İnsanların yakalarına taktıkları rozetlerini söktüler yakalarından yerlere attılar.
Ama olmadı,
Gönüllere yer etti,
İnsanların yüreklerinden silemediler,
Hala yaşıyor.
Adını sildiler çok yerde,
Okullardan, resmi binalardan.
Stadyumları yıktılar, adını değiştirdiler.
Olmadı,
Stadyumlarda binlerce genç tek yürek oldu,
Hep birlikte,
Hepimiz Mustafa Kemal’iz diye ortalığı inletti..!
Hala yaşıyor.
Kurduğu fabrikaları sattılar.
İşletmeleri kapattılar.
Adının verildiği ormanları, çayırları, meraları, kıyıları kenarları ona buna satıp savdılar…
Olmadı,
Küçücük parmakları ile toprağı eşeledi evlatları, torunları, yavruları,
Adına yeni ağaçlar dikildi Anadolu topraklarına.
Yeni ormanlar kuruldu…
Hala yaşıyor,
Adını silmeye çalıştılar tarihten,
Kitaplardan çıkardılar ismini.
Ders kitaplarından ismini silmeye çabaladılar…

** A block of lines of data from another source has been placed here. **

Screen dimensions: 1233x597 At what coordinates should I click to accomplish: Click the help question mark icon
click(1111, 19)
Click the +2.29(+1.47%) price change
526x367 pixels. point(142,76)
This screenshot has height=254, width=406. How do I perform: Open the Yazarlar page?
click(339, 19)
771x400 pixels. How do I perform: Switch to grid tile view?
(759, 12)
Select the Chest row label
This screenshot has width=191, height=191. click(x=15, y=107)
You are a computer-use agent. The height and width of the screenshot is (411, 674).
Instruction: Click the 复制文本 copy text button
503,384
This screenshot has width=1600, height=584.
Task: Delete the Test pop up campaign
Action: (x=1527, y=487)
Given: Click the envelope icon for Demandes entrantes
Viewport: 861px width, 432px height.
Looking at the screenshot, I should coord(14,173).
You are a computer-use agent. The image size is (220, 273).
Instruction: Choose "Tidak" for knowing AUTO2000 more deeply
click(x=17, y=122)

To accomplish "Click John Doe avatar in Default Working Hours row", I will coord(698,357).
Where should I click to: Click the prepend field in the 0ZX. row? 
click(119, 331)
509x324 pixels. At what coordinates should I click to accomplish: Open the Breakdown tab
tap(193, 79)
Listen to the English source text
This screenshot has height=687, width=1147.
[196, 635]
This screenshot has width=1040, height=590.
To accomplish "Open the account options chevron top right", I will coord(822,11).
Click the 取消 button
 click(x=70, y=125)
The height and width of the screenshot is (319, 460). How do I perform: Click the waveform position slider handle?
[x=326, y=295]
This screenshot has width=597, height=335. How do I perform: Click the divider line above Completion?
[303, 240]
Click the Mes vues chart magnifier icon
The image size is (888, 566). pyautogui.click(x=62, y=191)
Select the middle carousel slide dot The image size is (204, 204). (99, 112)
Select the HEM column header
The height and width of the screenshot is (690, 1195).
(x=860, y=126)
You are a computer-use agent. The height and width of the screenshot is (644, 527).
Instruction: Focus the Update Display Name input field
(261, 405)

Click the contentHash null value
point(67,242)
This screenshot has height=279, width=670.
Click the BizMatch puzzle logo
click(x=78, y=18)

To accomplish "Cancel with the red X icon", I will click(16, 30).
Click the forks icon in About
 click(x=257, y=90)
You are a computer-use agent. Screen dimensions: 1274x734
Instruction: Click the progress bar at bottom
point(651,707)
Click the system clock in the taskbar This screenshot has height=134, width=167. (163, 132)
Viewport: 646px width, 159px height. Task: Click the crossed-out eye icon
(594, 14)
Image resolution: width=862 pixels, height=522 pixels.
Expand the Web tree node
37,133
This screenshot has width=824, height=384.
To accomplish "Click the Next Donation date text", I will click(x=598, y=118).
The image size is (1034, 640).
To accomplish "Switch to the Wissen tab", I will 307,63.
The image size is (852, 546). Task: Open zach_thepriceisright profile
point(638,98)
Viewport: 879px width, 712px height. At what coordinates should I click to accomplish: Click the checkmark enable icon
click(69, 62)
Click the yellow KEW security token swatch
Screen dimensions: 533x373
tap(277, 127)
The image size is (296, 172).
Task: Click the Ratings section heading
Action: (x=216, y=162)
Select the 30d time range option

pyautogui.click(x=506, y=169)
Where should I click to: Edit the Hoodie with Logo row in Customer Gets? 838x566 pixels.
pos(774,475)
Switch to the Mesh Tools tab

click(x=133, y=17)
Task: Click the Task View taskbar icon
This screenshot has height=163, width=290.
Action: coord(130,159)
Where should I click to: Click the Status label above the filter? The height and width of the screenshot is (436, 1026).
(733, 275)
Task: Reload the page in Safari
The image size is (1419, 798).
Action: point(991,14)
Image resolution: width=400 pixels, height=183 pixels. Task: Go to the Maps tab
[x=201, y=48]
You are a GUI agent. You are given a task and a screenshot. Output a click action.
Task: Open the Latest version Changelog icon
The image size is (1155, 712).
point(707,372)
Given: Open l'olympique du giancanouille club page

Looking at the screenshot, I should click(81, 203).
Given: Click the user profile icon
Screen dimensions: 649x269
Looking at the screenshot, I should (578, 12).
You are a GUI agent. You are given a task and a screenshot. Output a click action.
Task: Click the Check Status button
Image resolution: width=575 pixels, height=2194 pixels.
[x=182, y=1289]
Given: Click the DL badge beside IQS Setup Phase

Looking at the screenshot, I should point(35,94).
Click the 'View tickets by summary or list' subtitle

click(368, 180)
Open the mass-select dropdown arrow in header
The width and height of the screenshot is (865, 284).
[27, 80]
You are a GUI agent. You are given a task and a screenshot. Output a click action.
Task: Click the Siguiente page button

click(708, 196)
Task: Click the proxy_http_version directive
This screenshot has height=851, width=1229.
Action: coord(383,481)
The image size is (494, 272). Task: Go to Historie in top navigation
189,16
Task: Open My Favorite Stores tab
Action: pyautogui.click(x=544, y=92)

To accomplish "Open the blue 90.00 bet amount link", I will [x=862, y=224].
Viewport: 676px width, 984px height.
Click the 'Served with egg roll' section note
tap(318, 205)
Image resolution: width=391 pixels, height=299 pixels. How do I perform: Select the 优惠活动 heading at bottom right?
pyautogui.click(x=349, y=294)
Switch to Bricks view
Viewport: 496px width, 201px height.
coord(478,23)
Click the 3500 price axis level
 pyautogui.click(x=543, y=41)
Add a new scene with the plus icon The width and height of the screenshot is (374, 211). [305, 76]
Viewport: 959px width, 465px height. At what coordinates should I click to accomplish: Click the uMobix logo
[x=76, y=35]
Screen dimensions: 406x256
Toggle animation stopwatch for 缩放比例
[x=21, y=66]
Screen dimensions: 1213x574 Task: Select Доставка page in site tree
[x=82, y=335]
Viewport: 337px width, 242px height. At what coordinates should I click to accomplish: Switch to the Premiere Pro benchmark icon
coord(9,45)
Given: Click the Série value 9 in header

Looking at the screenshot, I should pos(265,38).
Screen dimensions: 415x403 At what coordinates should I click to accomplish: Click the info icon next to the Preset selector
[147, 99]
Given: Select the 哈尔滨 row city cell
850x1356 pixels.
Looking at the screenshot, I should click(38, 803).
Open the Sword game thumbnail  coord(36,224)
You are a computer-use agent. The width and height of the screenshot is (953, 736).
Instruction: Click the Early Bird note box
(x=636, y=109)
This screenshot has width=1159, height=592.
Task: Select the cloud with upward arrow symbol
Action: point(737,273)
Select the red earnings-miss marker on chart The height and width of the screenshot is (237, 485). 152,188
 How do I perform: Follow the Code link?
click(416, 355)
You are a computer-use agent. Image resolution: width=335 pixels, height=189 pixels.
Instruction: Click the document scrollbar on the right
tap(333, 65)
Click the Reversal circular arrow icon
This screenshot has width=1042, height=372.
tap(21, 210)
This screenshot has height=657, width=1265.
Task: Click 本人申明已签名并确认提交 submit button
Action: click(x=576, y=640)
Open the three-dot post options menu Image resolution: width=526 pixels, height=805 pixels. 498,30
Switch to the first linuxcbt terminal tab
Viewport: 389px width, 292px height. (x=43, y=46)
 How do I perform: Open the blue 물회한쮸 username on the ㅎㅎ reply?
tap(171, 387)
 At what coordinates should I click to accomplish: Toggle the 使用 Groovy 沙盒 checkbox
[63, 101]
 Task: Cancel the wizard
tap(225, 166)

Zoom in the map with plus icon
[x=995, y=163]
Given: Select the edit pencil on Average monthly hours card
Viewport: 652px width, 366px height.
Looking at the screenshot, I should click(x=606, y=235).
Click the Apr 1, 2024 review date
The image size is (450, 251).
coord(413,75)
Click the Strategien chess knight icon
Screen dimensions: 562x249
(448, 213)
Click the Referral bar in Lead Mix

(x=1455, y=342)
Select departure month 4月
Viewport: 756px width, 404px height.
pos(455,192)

Anmadılar özel günlerde, adını söylemediler,
Ama olmadı,
Yapamadılar…
Hala yaşıyor…
O çok sevdiği Ankara’sında yaşadı hep.
Çankaya’da
O küçük bağ evinde.
Orada geçti uykusuz geceleri...
Sakarya,
Dumlupınar,
Ve,
Büyük taarruzun,
Kurtuluşun planları o küçük bağ evinde yapıldı…
Cumhuriyetin ilanı,
Devrimlerinin planları,
Yeniden yaratılan bir ülkenin,
Türkiye Cumhuriyeti’nin varoluşu
O bağ evinde planlandı, kuruldu…
O,
Hala yaşıyor.
Silmek istedikleri adı dünyada bütün dillerde kitaplara girdi.
O,
Mazlum milletlere ışık oldu.
O,
Yoktan varoluşun,
Bitmeyen, bitmeyecek, uzun bir hikayesidir...
Işığı hiç sönmeyecek…
Bir kez daha,
Saygı ile anıyorum…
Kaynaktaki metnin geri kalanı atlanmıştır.